CHICAGO – United Airlines (search) said Wednesday that further job cuts will be necessary as it continues slashing costs in order to get out of bankruptcy.
The nation's No. 2 airline declined to confirm or deny a published report that it is considering eliminating 6,000 jobs, about 10 percent of its work force, saying its business plan remains under revision and no final decisions have been made.
United spokeswoman Jean Medina said the carrier is in "productive" discussions with its board of directors, creditors committee, labor leaders and other key stakeholders, and said job cuts will be part of the overhauled business plan.
"We've said consistently we're moving forward on a wide range of cost-reduction initiatives and we've set some initial cost-saving targets in a number of areas," she said.
"It is clear that achieving cost competitiveness will require additional job reductions over time. But the details of how we achieve the savings we need and the potential impact on our work force are still under discussion, so it would be premature for me to comment on specifics," Medina said.
The Financial Times (search), citing unidentified sources, said the possible 6,000 job cuts would be phased in over time as part of productivity changes and further outsourcing. The report said CEO Glenn Tilton (search) is to submit the revised business plan to the board by the end of this month.

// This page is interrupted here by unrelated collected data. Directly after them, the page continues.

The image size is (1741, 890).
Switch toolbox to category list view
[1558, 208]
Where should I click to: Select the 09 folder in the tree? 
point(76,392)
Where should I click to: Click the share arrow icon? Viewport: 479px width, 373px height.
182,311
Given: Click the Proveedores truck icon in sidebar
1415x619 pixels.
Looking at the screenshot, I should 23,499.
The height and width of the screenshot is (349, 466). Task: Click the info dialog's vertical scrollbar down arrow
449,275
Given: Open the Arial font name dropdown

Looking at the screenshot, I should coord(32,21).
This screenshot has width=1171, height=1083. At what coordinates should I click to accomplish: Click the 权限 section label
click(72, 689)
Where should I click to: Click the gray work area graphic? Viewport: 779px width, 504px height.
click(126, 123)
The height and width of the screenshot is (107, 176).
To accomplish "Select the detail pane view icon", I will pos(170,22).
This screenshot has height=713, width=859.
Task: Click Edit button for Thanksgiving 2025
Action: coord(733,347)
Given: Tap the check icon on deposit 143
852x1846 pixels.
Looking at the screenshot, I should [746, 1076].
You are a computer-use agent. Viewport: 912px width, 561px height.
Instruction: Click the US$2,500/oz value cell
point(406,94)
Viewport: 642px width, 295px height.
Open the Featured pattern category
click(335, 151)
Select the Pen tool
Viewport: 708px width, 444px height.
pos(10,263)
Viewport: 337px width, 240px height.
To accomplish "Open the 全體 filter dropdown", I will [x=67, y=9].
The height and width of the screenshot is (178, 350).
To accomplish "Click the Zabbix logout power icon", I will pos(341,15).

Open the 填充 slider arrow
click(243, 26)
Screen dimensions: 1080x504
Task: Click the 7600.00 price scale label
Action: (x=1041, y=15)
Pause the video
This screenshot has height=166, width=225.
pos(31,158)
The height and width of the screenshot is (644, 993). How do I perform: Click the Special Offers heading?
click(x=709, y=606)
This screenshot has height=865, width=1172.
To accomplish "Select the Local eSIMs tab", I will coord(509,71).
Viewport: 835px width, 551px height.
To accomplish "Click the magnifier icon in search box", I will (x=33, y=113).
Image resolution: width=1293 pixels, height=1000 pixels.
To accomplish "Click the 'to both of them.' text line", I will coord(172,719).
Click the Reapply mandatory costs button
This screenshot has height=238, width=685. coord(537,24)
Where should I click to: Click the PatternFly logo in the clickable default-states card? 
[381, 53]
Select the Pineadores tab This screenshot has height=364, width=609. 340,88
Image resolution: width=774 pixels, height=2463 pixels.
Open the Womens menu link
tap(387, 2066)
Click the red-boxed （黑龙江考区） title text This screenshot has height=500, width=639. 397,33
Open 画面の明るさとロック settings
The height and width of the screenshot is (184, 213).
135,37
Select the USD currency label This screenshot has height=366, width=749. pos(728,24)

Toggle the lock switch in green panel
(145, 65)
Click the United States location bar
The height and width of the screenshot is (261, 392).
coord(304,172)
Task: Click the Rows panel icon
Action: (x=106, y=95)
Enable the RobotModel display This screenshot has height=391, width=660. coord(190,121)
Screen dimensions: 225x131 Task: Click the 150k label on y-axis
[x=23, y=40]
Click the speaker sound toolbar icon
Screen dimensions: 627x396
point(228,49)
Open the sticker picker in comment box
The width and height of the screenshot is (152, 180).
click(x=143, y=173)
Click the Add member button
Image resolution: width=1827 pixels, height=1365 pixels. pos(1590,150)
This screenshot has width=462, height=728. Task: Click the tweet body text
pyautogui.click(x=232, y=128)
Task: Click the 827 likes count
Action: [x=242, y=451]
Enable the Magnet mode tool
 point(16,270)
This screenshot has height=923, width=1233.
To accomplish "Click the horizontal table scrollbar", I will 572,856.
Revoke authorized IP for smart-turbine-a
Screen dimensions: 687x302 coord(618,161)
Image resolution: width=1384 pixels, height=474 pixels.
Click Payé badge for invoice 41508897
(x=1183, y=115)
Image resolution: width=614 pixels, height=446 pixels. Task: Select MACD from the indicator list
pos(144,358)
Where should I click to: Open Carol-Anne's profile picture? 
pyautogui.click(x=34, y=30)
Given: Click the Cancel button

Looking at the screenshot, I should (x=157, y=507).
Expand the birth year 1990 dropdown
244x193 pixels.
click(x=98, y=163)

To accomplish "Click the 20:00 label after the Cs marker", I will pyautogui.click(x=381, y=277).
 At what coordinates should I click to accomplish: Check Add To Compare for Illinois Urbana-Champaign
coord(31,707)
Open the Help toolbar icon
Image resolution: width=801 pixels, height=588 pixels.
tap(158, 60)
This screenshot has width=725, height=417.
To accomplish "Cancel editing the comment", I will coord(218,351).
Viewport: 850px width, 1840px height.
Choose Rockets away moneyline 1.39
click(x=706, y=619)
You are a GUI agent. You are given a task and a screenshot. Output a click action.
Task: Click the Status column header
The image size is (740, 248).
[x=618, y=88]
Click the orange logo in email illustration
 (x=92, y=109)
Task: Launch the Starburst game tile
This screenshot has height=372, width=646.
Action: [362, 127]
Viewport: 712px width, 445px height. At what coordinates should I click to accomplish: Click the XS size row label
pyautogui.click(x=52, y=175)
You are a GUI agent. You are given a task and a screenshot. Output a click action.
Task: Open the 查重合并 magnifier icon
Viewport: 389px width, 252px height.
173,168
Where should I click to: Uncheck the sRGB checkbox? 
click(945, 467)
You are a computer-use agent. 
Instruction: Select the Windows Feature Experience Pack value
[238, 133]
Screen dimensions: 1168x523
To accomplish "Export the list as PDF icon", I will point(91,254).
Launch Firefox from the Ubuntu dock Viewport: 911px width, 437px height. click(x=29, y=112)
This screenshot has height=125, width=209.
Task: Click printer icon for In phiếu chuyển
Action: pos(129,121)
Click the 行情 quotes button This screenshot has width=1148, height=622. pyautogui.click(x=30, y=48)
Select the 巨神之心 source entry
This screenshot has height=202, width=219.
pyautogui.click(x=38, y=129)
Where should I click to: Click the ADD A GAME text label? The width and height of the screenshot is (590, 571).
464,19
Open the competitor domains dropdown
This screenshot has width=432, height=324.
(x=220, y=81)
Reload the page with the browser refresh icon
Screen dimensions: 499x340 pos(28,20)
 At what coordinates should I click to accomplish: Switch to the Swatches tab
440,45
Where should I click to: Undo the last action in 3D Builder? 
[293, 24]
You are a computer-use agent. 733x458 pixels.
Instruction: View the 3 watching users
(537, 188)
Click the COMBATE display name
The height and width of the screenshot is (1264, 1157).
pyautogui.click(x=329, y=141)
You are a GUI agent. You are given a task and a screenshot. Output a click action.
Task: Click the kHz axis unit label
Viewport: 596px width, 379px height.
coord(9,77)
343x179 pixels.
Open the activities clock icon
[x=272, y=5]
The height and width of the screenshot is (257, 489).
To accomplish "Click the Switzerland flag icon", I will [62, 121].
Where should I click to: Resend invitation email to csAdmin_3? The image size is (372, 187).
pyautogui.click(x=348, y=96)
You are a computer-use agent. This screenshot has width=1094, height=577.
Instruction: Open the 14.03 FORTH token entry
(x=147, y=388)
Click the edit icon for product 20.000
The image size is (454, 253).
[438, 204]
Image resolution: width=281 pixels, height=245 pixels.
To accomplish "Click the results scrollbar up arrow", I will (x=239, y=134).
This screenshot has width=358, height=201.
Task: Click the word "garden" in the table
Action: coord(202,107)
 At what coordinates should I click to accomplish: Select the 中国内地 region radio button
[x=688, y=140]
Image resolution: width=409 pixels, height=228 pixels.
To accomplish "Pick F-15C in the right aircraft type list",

United has about 62,000 employees, down from 100,000 before the 2001 terrorist attacks.
Spokesmen for the pilots' and machinists' unions said Wednesday they were not immediately aware of a plan to cut jobs.
Tilton said in a recorded message to employees a day earlier that the Elk Grove Village, Ill.-based airline has targeted cost-saving steps that would save $625 million in annual expenditures on its call center, maintenance, airport stations and commuter-carrier agreements. He did not detail how the savings would be achieved.
Asked if job cuts would be part of those measures, Medina said they "might" be.
Operating in Chapter 11 bankruptcy since December 2002, United already has imposed more than $2.5 billion in annual wage and benefit cuts on its employees. It was forced to seek more this summer when the government rejected its bid for a $1.6 billion loan guarantee that the airline said was essential to lining up bankruptcy-exit financing.
United subsequently angered its employees when, desperate to conserve cash, it stopped contributions to its employee pension funds and then said last month that it likely will terminate them as it seeks to attract financing.
Citing the move on pensions as the last straw, the flight attendants' union called Tuesday for new management and said it would take steps to seek the executives' replacement. Leaders of the Association of Flight Attendants (search) passed a resolution of no confidence in United's senior management, saying they have failed to return United to its former status as a pre-eminent airline.
United's revenues have shown improvement and its cost cuts have improved financial results, but it remains troubled by soaring jet fuel costs and discount competitors that have kept it from returning to profitability for the first time since 2000. Through July, it had a net loss of $700 million for 2004.